Back on campus, there's a word garden now.  They've placed all manner of words etched in stone for visitors to arrange in contemplative and meaningful ways.  This was the first set I saw.
 

Okay.  I couldn't resist.  Our daughter will be making caramel apples for parents weekend at school.  I heeded the advice from the picture above this one, and sent her this photo as inspiration.


The view along Route 7, in Shelburne, VT.  That hasn't changed either.


On the way back, we stopped in my home town and took a walk to stretch our legs.  Here's a place where beauty remains constant.  So many memories...I learned to swim in this lake, but the little beach where I learned is long gone.

Keeping with the "way back" theme, we had dinner with all manner of family in the house where I grew up.  Brother and sisters, aunts and uncles, cousins catching up cousins from as far away as Australia, and another long walk after  dinner.  When we woke up today, I downloaded my pictures, and found this.

 My contribution to the word garden.  Seems fitting to end this way.

Wishing you a wonderful week.

Monday, October 6, 2014

Extra Benefits



Back when I started what I call my new phase in life, post layoff from a long-term employer, I walked.  A lot.  Two or three, sometime four miles, five days a week.  I took my camera, often I listened to music, on occasion the only thing I listened to was my own brain.  Whatever.  For the longest time, I felt like I was seeing the world for the first time.  I stumbled on so many things I’d never experienced before, inspiring things.  Things that helped me to write.

But then, as is so often the case, life got in the way.  Bottom line, in the past year, I've barely walked at all.

Until two weeks ago.  My employer offered us an opportunity to take part in a twelve week heart healthy class for free, and I signed up.  During the first class, we were each given a pedometer, which we are to wear every day.  Now, here's the thing.  It may be called a pedometer but it's more like a conscience.  Knowing I have that thing strapped to me has forced me to be aware of how much (or little) activity I’ve been getting.  To that end, I’ve started walking after work.
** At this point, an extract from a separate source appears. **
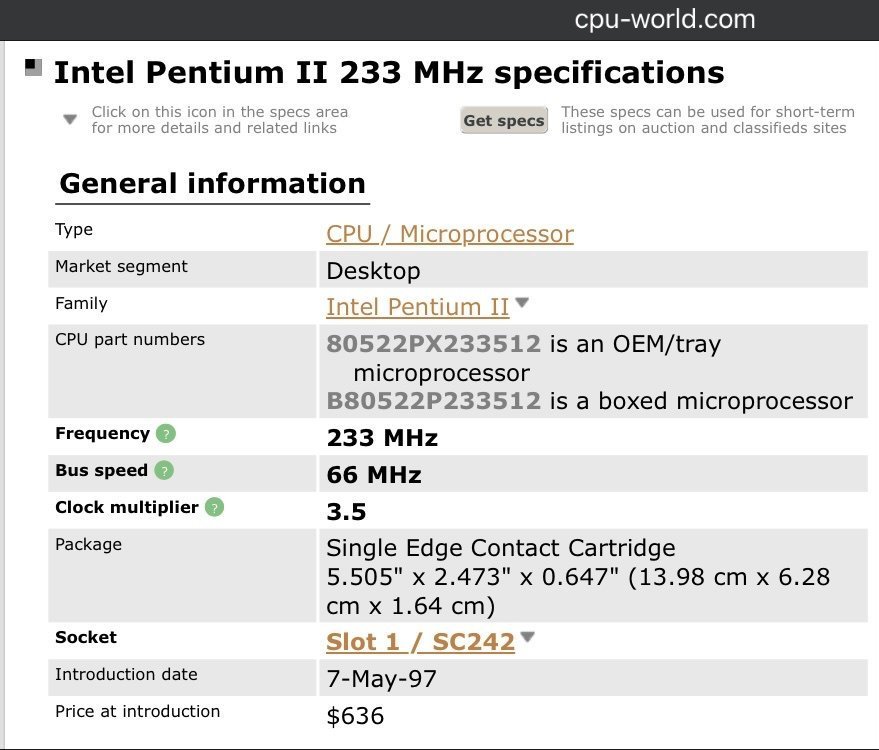Screen dimensions: 879x750
Task: Click the 80522PX233512 OEM part number
Action: [433, 344]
It eats into writing time, but I guess I call that a compromise.  I mean, you have to be alive to write, right?  The first week, my cumulative count was nineteen miles.  As I write this, for the second week, I'm approaching twenty-two.  That includes all the walking I do during day. But still.  From zero to twenty in under two weeks. That's what I call traction.

And so, during my afternoon perambulations, I’m back to taking pictures, albeit with my cell phone instead of the camera.  Not great quality, but the results offer up another reason why walking matters.  I get to see cool stuff.